The lawyer Kaveh Shahrooz, a senior fellow with the Macdonald-Laurier Institute in Ottawa, told IranWire: “Activists have for a long time warned that Canada has become the playground of kleptocrats from Iran and other dictatorial countries. Solid evidence for this was presented in 2011 when Mahmoud Khavari, a man wanted for large scale embezzlement, was found to be living in a posh area of Toronto. Despite pleas by activists and MPs, nothing was done by the government. 

“Since then, additional cases have emerged, pointing to a clear pattern.  This makes a mockery of Canada’s immigration system and any official Canadian claims about international justice.  And it is a potential national security concern.”

More than 10 years ago when Khavari first moved to Canada, Payam Akhavan wrote a stern op-ed warning about Canada becoming a “haven of choice” for Ahmadinejad-era officials and the Iranian elite in general. “It seems that over the past decade, the exodus from Iran has increased,” he told IranWire, “and while many are leaving in desperation, the corrupt elites too are parking their money in Canada.

“There is obviously a fear about lawlessness and abuse of power and those who are enriching themselves today want to protect their property in the future by investing in a country with stability and legal protections.

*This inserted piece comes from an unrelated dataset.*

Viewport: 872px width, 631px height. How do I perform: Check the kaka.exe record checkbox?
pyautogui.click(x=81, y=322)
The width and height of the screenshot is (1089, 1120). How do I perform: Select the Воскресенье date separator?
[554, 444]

It seems unfortunately that their dirty money is welcome without too many questions being asked.”

Of the five embroiled in the PCC case and others before them, he added, “One speculates that they were allowed to leave unhindered because of corruption within the judiciary, and because other powerful officials may have also been involved in this scheme. It is quite a striking contrast with political dissidents and human rights activists who are imprisoned and forbidden from leaving the country.”

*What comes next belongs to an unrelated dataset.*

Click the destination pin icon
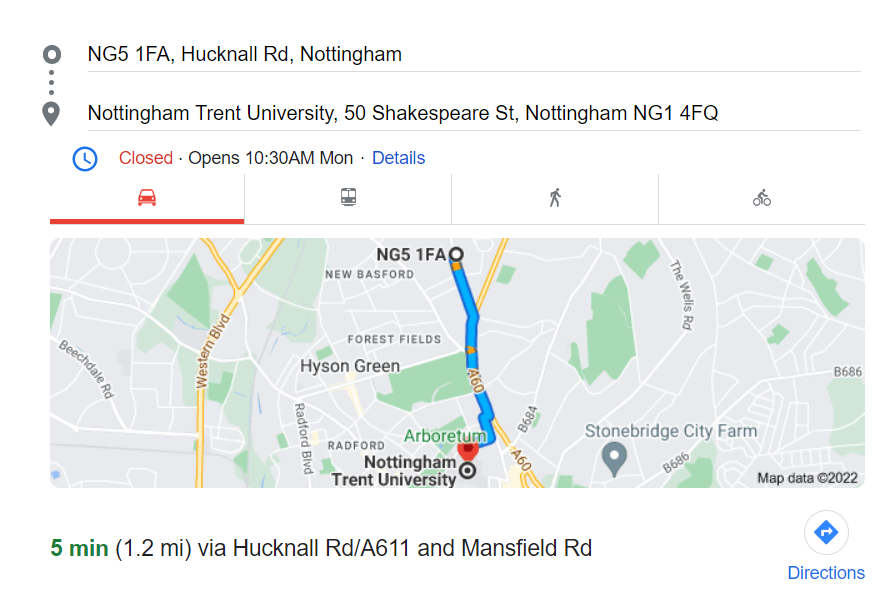Image resolution: width=890 pixels, height=608 pixels. [52, 113]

Two years ago the Iranian-Canadian Congress, a nonprofit representing some of the Iranian-Canadian population, sent a letter to the country’s federal ministers of justice, public safety and national revenue voicing concerns about the activities of some of those named in the PCC judgment in Canada.

“Shortly after the publication of this letter,” the ICC told IranWire in a statement, “ICC was threatened by Jalil Sobhani to be sued if ICC continues to demand further investigation of his corruption by the Canadian Authorities.

“Later in 2021, we ran a survey among our members, asking about priorities that ICC should focus on, and investigating Iranian embezzlers and defalcators in Canada was one of the top ones.” The ICC has since obtained written responses from the country’s LiberalNDP, and Green parties on what they would do about this issue. The group added: “The governing Liberal party did not respond to the question about fugitive embezzlers.”